Odontocete bycatch and depredation in longline fisheries: A review of available literature and of potential solutions
Article first published online: 23 MAR 2012
© 2012 by the Society for Marine Mammalogy
Marine Mammal Science
Volume 28, Issue 4, pages E345–E374, October 2012
How to Cite
Hamer , . D. J. . , Childerhouse , . S. J. . and Gales , . N. J. . (2012), Odontocete bycatch and depredation in longline fisheries: A review of available literature and of potential solutions. Marine Mammal Science, 28: E345–E374. doi: 10.1111/j.1748-7692.2011.00544.x
- Issue published online: 5 OCT 2012
- Article first published online: 23 MAR 2012
- Received: 3 May 2011 Accepted: 10 August 2011
- bycatch mortality;
- operational interactions;
- toothed whale
Operational interactions between odontocetes (i.e., toothed whales) and longline gear are a global phenomenon that may threaten the conservation of odontocete populations and the economic viability of longline fisheries. This review attempts to define the issue, summarize the trends and geographical extent of its occurrence over the last half century, explore the potential impact on odontocetes and on fisheries, and describe potential acoustic and physical mitigation solutions.
Reports of odontocete bycatch rates are highly variable (between 0.002 and 0.231 individuals killed per set) and at least 20 species may be involved. Information about marine mammal population size, migration patterns and life history characteristics are scarce, although at least one population may be in decline due to losses attributable to longline bycatch. Information about the financial impact of depredation on pelagic longline fisheries is also scarce, although estimates of daily fleet-wide losses range between US$1,034 and US$8,495 (overall fleet income was not reported). Such biological and financial losses may be unsustainable.

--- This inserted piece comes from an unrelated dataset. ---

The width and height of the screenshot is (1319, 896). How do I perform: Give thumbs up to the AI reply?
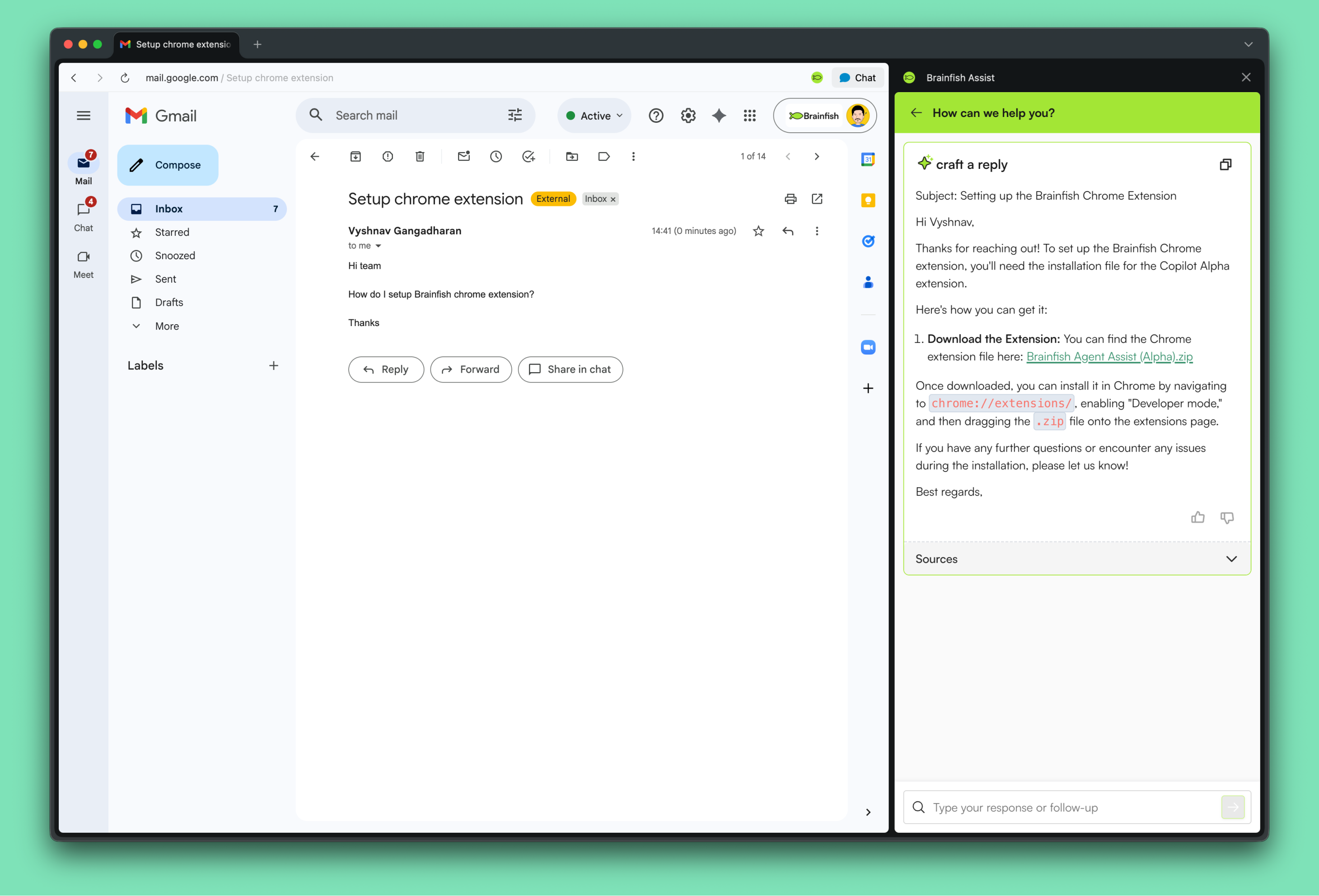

Recent developments in acoustic and physical mitigation technologies have yielded mixed results. Acoustic mitigation technologies have no moving parts, although require complex electronics. To date, they are insufficiently developed and their efficacy has been difficult to assess. Physical mitigation technologies generally require complex moving parts, although they are relatively simple to develop and assess. Further development and testing remains necessary before widespread implementation would be possible. Development of these approaches should be prioritized and a “toolbox” of various strategies and solutions should be compiled, because a single panacea to the problem is unlikely to emerge.